=== EXERCISE BRIEF ===
Present the data once more in exactly its original form.

=== STUDY MATERIAL ===
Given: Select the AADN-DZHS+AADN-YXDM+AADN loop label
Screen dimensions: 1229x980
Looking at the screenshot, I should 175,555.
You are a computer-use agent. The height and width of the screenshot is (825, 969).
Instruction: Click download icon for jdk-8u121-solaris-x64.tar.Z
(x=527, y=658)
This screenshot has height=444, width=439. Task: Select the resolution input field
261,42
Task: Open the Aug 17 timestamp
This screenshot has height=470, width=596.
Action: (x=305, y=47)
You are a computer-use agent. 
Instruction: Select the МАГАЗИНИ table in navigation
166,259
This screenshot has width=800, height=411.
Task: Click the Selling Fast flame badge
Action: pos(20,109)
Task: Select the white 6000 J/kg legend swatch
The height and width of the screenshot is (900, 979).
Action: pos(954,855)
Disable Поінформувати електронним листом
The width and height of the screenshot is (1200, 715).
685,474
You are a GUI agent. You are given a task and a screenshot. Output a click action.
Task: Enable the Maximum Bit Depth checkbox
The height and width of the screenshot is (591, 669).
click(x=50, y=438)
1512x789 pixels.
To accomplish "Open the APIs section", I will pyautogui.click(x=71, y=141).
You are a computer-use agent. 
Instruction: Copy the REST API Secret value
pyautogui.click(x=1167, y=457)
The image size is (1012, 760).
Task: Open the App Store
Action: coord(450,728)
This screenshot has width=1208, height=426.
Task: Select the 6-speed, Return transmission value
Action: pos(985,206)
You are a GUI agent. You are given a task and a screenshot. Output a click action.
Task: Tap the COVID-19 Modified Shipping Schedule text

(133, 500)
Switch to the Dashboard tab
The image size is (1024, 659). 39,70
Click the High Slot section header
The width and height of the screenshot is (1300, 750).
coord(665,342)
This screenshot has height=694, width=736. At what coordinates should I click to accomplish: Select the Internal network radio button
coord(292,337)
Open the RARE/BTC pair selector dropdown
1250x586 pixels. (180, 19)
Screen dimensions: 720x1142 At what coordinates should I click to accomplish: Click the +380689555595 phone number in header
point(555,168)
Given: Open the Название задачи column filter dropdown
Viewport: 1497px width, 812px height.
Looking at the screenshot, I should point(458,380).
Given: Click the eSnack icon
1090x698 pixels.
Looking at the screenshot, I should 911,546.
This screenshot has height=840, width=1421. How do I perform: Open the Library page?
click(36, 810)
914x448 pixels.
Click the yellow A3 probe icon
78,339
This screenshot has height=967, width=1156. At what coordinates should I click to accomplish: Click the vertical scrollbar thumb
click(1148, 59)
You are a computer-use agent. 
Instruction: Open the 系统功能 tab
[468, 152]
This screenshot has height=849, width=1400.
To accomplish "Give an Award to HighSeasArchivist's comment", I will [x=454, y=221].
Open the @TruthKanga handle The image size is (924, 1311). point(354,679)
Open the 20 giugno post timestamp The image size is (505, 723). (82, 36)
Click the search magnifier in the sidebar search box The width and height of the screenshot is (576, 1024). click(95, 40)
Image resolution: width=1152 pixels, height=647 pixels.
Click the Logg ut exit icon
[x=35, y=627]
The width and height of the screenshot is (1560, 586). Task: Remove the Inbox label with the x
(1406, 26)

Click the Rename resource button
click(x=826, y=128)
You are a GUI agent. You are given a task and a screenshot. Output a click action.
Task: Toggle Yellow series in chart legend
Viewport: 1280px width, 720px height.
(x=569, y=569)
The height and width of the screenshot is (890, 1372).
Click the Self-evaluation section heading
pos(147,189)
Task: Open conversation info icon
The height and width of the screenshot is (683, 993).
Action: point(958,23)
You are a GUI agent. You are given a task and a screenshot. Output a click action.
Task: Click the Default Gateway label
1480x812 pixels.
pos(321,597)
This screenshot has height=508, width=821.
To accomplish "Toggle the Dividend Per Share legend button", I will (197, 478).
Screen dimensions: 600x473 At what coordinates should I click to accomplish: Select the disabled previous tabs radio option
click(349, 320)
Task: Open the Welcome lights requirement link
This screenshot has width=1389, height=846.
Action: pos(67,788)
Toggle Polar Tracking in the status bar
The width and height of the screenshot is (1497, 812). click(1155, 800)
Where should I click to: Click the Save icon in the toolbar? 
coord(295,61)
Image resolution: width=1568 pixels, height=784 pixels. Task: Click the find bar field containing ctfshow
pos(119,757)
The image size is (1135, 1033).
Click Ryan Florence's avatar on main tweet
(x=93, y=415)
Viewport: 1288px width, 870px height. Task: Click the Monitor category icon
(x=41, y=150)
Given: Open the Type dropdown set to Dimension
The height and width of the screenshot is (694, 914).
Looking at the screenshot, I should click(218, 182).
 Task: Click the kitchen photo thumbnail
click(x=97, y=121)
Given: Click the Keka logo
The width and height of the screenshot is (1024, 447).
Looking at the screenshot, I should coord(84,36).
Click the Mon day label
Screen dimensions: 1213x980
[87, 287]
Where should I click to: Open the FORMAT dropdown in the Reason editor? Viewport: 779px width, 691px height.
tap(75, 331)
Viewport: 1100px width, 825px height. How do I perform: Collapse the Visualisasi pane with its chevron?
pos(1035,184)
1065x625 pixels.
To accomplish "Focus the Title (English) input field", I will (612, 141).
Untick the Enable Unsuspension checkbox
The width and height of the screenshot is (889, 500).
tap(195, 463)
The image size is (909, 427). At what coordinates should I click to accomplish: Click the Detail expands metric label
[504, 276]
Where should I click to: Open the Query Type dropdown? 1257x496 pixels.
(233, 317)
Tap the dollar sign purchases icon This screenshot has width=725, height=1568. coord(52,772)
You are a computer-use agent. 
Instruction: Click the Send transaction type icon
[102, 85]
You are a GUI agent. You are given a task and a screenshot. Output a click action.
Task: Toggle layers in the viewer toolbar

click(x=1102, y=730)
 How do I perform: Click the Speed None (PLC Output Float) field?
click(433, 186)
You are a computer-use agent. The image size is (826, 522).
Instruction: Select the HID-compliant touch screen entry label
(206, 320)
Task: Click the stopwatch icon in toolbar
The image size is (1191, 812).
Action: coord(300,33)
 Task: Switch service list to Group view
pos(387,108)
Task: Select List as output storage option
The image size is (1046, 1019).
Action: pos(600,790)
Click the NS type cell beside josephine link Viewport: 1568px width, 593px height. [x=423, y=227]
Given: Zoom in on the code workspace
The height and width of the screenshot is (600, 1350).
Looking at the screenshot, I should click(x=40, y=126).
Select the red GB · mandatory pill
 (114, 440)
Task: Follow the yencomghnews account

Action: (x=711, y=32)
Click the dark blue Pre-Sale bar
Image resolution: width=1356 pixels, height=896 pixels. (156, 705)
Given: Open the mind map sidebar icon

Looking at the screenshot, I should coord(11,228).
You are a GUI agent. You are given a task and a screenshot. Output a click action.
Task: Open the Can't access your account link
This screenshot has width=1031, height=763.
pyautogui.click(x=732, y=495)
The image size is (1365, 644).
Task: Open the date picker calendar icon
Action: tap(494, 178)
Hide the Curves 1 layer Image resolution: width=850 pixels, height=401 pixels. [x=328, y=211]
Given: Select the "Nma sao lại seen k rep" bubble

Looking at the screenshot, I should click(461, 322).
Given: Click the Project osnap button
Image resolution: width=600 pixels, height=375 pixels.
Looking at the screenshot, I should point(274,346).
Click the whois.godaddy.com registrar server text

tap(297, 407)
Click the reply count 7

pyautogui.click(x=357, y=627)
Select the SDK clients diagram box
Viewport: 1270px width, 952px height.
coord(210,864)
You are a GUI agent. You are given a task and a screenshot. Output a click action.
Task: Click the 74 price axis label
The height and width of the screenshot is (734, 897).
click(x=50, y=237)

=== WRITTEN RESPONSE ===
Given: Select the AADN-DZHS+AADN-YXDM+AADN loop label
Screen dimensions: 1229x980
Looking at the screenshot, I should 175,555.
You are a computer-use agent. The height and width of the screenshot is (825, 969).
Instruction: Click download icon for jdk-8u121-solaris-x64.tar.Z
(x=527, y=658)
This screenshot has height=444, width=439. Task: Select the resolution input field
261,42
Task: Open the Aug 17 timestamp
This screenshot has height=470, width=596.
Action: (x=305, y=47)
You are a computer-use agent. 
Instruction: Select the МАГАЗИНИ table in navigation
166,259
This screenshot has width=800, height=411.
Task: Click the Selling Fast flame badge
Action: pos(20,109)
Task: Select the white 6000 J/kg legend swatch
The height and width of the screenshot is (900, 979).
Action: pos(954,855)
Disable Поінформувати електронним листом
The width and height of the screenshot is (1200, 715).
685,474
You are a GUI agent. You are given a task and a screenshot. Output a click action.
Task: Enable the Maximum Bit Depth checkbox
The height and width of the screenshot is (591, 669).
click(x=50, y=438)
1512x789 pixels.
To accomplish "Open the APIs section", I will pyautogui.click(x=71, y=141).
You are a computer-use agent. 
Instruction: Copy the REST API Secret value
pyautogui.click(x=1167, y=457)
The image size is (1012, 760).
Task: Open the App Store
Action: coord(450,728)
This screenshot has width=1208, height=426.
Task: Select the 6-speed, Return transmission value
Action: pos(985,206)
You are a GUI agent. You are given a task and a screenshot. Output a click action.
Task: Tap the COVID-19 Modified Shipping Schedule text

(133, 500)
Switch to the Dashboard tab
The image size is (1024, 659). 39,70
Click the High Slot section header
The width and height of the screenshot is (1300, 750).
coord(665,342)
This screenshot has height=694, width=736. At what coordinates should I click to accomplish: Select the Internal network radio button
coord(292,337)
Open the RARE/BTC pair selector dropdown
1250x586 pixels. (180, 19)
Screen dimensions: 720x1142 At what coordinates should I click to accomplish: Click the +380689555595 phone number in header
point(555,168)
Given: Open the Название задачи column filter dropdown
Viewport: 1497px width, 812px height.
Looking at the screenshot, I should point(458,380).
Given: Click the eSnack icon
1090x698 pixels.
Looking at the screenshot, I should 911,546.
This screenshot has height=840, width=1421. How do I perform: Open the Library page?
click(36, 810)
914x448 pixels.
Click the yellow A3 probe icon
78,339
This screenshot has height=967, width=1156. At what coordinates should I click to accomplish: Click the vertical scrollbar thumb
click(1148, 59)
You are a computer-use agent. 
Instruction: Open the 系统功能 tab
[468, 152]
This screenshot has height=849, width=1400.
To accomplish "Give an Award to HighSeasArchivist's comment", I will [x=454, y=221].
Open the @TruthKanga handle The image size is (924, 1311). point(354,679)
Open the 20 giugno post timestamp The image size is (505, 723). (82, 36)
Click the search magnifier in the sidebar search box The width and height of the screenshot is (576, 1024). click(95, 40)
Image resolution: width=1152 pixels, height=647 pixels.
Click the Logg ut exit icon
[x=35, y=627]
The width and height of the screenshot is (1560, 586). Task: Remove the Inbox label with the x
(1406, 26)

Click the Rename resource button
click(x=826, y=128)
You are a GUI agent. You are given a task and a screenshot. Output a click action.
Task: Toggle Yellow series in chart legend
Viewport: 1280px width, 720px height.
(x=569, y=569)
The height and width of the screenshot is (890, 1372).
Click the Self-evaluation section heading
pos(147,189)
Task: Open conversation info icon
The height and width of the screenshot is (683, 993).
Action: point(958,23)
You are a GUI agent. You are given a task and a screenshot. Output a click action.
Task: Click the Default Gateway label
1480x812 pixels.
pos(321,597)
This screenshot has height=508, width=821.
To accomplish "Toggle the Dividend Per Share legend button", I will (197, 478).
Screen dimensions: 600x473 At what coordinates should I click to accomplish: Select the disabled previous tabs radio option
click(349, 320)
Task: Open the Welcome lights requirement link
This screenshot has width=1389, height=846.
Action: pos(67,788)
Toggle Polar Tracking in the status bar
The width and height of the screenshot is (1497, 812). click(1155, 800)
Where should I click to: Click the Save icon in the toolbar? 
coord(295,61)
Image resolution: width=1568 pixels, height=784 pixels. Task: Click the find bar field containing ctfshow
pos(119,757)
The image size is (1135, 1033).
Click Ryan Florence's avatar on main tweet
(x=93, y=415)
Viewport: 1288px width, 870px height. Task: Click the Monitor category icon
(x=41, y=150)
Given: Open the Type dropdown set to Dimension
The height and width of the screenshot is (694, 914).
Looking at the screenshot, I should click(218, 182).
 Task: Click the kitchen photo thumbnail
click(x=97, y=121)
Given: Click the Keka logo
The width and height of the screenshot is (1024, 447).
Looking at the screenshot, I should coord(84,36).
Click the Mon day label
Screen dimensions: 1213x980
[87, 287]
Where should I click to: Open the FORMAT dropdown in the Reason editor? Viewport: 779px width, 691px height.
tap(75, 331)
Viewport: 1100px width, 825px height. How do I perform: Collapse the Visualisasi pane with its chevron?
pos(1035,184)
1065x625 pixels.
To accomplish "Focus the Title (English) input field", I will (612, 141).
Untick the Enable Unsuspension checkbox
The width and height of the screenshot is (889, 500).
tap(195, 463)
The image size is (909, 427). At what coordinates should I click to accomplish: Click the Detail expands metric label
[504, 276]
Where should I click to: Open the Query Type dropdown? 1257x496 pixels.
(233, 317)
Tap the dollar sign purchases icon This screenshot has width=725, height=1568. coord(52,772)
You are a computer-use agent. 
Instruction: Click the Send transaction type icon
[102, 85]
You are a GUI agent. You are given a task and a screenshot. Output a click action.
Task: Toggle layers in the viewer toolbar

click(x=1102, y=730)
 How do I perform: Click the Speed None (PLC Output Float) field?
click(433, 186)
You are a computer-use agent. The image size is (826, 522).
Instruction: Select the HID-compliant touch screen entry label
(206, 320)
Task: Click the stopwatch icon in toolbar
The image size is (1191, 812).
Action: coord(300,33)
 Task: Switch service list to Group view
pos(387,108)
Task: Select List as output storage option
The image size is (1046, 1019).
Action: pos(600,790)
Click the NS type cell beside josephine link Viewport: 1568px width, 593px height. [x=423, y=227]
Given: Zoom in on the code workspace
The height and width of the screenshot is (600, 1350).
Looking at the screenshot, I should click(x=40, y=126).
Select the red GB · mandatory pill
 (114, 440)
Task: Follow the yencomghnews account

Action: (x=711, y=32)
Click the dark blue Pre-Sale bar
Image resolution: width=1356 pixels, height=896 pixels. (156, 705)
Given: Open the mind map sidebar icon

Looking at the screenshot, I should coord(11,228).
You are a GUI agent. You are given a task and a screenshot. Output a click action.
Task: Open the Can't access your account link
This screenshot has width=1031, height=763.
pyautogui.click(x=732, y=495)
The image size is (1365, 644).
Task: Open the date picker calendar icon
Action: tap(494, 178)
Hide the Curves 1 layer Image resolution: width=850 pixels, height=401 pixels. [x=328, y=211]
Given: Select the "Nma sao lại seen k rep" bubble

Looking at the screenshot, I should click(461, 322).
Given: Click the Project osnap button
Image resolution: width=600 pixels, height=375 pixels.
Looking at the screenshot, I should point(274,346).
Click the whois.godaddy.com registrar server text

tap(297, 407)
Click the reply count 7

pyautogui.click(x=357, y=627)
Select the SDK clients diagram box
Viewport: 1270px width, 952px height.
coord(210,864)
You are a GUI agent. You are given a task and a screenshot. Output a click action.
Task: Click the 74 price axis label
The height and width of the screenshot is (734, 897).
click(x=50, y=237)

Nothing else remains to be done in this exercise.